### STUDY QUESTIONS:
(1) Answer these from the forum thread on computer hardware, one per line:
(a) Which graphics card is named alongside the Pentium D 925?
(b) What does the poster with the Win7 machine use as the OS drive?
(c) What do prebuilt computers often build in, according to the thread?
(2) In the forum thread on computer hardware, find the usernames shown directly above a post date and time. List each one once.

### SOURCE EXTRACT:

You can learn all about CPUs, GPUs, RAM, mobo, power supplies, bottlenecks etc etc i.e. everything you need to make an informed decision.
As Feuer Frei! said, you'll pretty much always do better with a custom build than a prebuilt as the latter tend to make compromises in areas that can hurt performance, and they often aren't really optimised (e.g. they often build in readily anticipated bottlenecks, where one of the CPU, GPU or memory components significantly differ in capacity from the others).
Cheers
bigboywooly
02-03-10, 12:17 AM
It's good to see others who have dinosaur computers :woot:
I have a dual core, but it's the ugly brother that we don't show to people, a Pentium D 925 3.00Ghz, I'm sure it's slower than many simple core CPUs.
And an old ATI X1650 256MB.
wow my other rig is an identical match
Ugly brother just about sums it up
Those Pentium Ds werent the best
onelifecrisis
02-03-10, 12:18 AM
I admit that I am a noob, what is SDD?
He probably meant SSD (solid state drive i.e. basically a hard disk made of RAM)
bigboywooly
02-03-10, 12:19 AM
I admit that I am a noob, what is SDD?
I think he means SSD
Solid state drive
Like a big flash card
http://en.wikipedia.org/wiki/Solid-state_drive
HundertzehnGustav
02-03-10, 06:39 AM
:D SSD...
guynoir
02-03-10, 10:04 AM
On the new Win7 machine I built last year, I have two RAID-0ed Intel SSDs as my OS drive (along with important programs (games)), and you can pry them from my cold dead fingers! :DL
The machine is very fast to boot up, nearly instantly drops to the desktop, and I can immediately click all of the programs in the taskbar and they all quickly open up.

### ENTRIES PROVIDED:
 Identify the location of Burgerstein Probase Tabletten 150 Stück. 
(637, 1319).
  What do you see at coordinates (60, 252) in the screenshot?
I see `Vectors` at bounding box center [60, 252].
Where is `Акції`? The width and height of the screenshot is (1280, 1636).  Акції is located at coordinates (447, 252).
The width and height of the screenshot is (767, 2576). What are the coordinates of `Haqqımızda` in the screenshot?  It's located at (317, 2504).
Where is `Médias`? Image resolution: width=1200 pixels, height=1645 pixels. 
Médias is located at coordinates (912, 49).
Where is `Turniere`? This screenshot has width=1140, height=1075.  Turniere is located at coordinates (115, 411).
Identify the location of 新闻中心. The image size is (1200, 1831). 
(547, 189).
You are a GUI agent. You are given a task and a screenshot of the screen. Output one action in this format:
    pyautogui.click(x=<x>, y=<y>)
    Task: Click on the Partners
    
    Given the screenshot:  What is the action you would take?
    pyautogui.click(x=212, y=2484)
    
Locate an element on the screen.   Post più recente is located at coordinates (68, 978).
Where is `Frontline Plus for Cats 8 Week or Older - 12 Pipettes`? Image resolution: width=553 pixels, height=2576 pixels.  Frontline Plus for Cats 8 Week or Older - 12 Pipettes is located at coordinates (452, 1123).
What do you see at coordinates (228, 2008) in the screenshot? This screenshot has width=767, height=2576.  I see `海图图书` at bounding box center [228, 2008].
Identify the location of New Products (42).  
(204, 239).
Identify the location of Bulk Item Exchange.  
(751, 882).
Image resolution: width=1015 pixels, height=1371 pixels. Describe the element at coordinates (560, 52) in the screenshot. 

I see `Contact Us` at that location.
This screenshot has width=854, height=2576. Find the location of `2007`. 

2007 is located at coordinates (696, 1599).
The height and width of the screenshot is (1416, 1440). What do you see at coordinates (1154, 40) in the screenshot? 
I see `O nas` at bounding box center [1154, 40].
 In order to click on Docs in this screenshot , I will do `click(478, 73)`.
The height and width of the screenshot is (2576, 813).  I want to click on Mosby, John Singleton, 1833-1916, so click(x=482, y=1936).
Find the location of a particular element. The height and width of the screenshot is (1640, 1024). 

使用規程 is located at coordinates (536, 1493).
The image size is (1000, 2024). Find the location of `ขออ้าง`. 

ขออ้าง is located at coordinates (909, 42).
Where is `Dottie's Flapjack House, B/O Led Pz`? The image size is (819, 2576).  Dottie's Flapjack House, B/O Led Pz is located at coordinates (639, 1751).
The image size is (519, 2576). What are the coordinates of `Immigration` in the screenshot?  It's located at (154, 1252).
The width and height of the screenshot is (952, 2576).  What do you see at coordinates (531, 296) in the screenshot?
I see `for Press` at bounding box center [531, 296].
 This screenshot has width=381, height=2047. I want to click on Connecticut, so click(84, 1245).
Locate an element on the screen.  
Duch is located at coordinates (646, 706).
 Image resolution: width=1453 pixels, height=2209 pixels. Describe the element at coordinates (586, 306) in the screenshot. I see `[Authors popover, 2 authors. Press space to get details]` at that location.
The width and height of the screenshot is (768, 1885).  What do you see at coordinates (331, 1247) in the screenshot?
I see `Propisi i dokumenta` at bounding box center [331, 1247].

### RESPONSES IN ORDER:
(1)
(a) An old ATI X1650 256MB.
(b) Two RAID-0ed Intel SSDs.
(c) Readily anticipated bottlenecks, where one of the CPU, GPU or memory components differs significantly in capacity from the others.

(2)
bigboywooly
onelifecrisis
HundertzehnGustav
guynoir